(Element and text position data)
START
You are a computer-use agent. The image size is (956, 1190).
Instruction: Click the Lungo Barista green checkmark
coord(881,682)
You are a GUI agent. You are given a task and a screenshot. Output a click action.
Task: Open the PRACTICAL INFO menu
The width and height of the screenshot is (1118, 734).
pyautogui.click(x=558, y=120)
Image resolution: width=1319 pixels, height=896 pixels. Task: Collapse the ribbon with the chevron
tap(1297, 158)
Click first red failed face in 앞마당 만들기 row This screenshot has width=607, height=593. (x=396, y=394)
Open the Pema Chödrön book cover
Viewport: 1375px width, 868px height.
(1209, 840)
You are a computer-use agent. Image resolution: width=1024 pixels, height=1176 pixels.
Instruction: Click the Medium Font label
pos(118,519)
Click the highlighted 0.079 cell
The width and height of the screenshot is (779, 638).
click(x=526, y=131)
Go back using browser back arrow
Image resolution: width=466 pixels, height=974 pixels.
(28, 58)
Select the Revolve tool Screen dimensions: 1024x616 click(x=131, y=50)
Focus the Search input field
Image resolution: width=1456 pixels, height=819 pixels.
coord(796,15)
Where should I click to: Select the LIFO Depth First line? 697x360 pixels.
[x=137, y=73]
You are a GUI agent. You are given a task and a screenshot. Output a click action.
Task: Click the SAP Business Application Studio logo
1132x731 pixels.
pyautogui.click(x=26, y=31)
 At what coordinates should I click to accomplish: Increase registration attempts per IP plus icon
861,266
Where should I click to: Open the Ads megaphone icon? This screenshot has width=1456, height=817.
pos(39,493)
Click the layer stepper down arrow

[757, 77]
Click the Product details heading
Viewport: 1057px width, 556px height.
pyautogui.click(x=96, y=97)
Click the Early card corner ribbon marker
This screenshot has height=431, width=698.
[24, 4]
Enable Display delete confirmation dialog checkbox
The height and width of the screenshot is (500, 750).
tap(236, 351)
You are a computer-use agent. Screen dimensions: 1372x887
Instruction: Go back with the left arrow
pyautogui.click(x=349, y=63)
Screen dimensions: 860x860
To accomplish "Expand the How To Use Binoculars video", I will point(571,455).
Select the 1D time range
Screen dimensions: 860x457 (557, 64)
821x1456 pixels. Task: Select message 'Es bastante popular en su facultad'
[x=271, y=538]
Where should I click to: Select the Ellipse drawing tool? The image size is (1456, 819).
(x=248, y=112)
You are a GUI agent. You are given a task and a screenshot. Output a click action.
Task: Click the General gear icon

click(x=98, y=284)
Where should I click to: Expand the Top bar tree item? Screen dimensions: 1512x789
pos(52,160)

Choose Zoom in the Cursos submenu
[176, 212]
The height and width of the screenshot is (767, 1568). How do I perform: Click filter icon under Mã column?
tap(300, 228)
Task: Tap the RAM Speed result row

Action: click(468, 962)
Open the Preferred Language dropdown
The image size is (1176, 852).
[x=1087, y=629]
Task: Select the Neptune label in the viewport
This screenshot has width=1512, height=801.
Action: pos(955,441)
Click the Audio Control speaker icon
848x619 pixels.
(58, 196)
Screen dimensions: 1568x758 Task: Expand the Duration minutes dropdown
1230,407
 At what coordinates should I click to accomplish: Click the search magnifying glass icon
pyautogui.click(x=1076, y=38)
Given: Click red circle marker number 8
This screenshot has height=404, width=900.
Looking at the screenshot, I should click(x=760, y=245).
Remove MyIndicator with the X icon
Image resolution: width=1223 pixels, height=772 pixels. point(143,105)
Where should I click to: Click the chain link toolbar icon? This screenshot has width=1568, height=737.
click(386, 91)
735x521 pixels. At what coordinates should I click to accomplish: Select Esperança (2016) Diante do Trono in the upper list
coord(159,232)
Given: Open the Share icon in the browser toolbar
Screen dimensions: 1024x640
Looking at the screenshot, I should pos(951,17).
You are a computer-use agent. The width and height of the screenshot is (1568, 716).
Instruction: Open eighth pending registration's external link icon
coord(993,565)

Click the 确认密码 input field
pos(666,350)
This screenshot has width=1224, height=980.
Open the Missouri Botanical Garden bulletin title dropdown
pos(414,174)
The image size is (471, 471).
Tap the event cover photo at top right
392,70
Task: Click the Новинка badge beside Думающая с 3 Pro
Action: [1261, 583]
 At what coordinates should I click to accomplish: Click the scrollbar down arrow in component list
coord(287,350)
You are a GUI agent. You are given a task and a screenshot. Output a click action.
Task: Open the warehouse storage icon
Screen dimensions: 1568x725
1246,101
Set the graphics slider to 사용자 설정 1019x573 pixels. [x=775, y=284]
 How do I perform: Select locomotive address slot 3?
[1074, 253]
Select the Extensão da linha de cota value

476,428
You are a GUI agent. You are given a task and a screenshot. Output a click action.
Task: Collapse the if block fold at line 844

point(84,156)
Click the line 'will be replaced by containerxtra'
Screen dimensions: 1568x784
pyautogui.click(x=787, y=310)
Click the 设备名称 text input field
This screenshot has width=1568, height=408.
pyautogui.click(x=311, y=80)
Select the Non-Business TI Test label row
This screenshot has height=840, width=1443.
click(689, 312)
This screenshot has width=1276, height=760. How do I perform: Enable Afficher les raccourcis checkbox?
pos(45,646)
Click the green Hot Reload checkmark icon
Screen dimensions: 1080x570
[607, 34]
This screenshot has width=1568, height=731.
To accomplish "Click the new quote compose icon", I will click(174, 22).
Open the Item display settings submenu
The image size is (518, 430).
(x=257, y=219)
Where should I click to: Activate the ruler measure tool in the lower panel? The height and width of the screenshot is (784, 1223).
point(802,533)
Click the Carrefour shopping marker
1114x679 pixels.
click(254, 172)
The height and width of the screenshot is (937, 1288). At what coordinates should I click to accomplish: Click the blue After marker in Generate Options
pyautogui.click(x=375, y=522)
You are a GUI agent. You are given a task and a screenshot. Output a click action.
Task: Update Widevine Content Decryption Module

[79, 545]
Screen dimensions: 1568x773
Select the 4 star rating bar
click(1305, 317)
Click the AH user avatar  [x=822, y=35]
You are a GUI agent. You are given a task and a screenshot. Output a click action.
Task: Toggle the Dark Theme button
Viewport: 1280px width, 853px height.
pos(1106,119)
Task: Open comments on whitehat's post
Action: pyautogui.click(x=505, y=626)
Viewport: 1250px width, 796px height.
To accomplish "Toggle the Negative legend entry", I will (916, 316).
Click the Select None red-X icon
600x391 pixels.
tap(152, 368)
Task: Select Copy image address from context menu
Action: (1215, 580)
END
§ The problem
Copy out everything from the line containing "in component list" down to the line containing "click(689, 312)", keeping each line unchanged.

§ Result for this task
 At what coordinates should I click to accomplish: Click the scrollbar down arrow in component list
coord(287,350)
You are a GUI agent. You are given a task and a screenshot. Output a click action.
Task: Open the warehouse storage icon
Screen dimensions: 1568x725
1246,101
Set the graphics slider to 사용자 설정 1019x573 pixels. [x=775, y=284]
 How do I perform: Select locomotive address slot 3?
[1074, 253]
Select the Extensão da linha de cota value

476,428
You are a GUI agent. You are given a task and a screenshot. Output a click action.
Task: Collapse the if block fold at line 844

point(84,156)
Click the line 'will be replaced by containerxtra'
Screen dimensions: 1568x784
pyautogui.click(x=787, y=310)
Click the 设备名称 text input field
This screenshot has width=1568, height=408.
pyautogui.click(x=311, y=80)
Select the Non-Business TI Test label row
This screenshot has height=840, width=1443.
click(689, 312)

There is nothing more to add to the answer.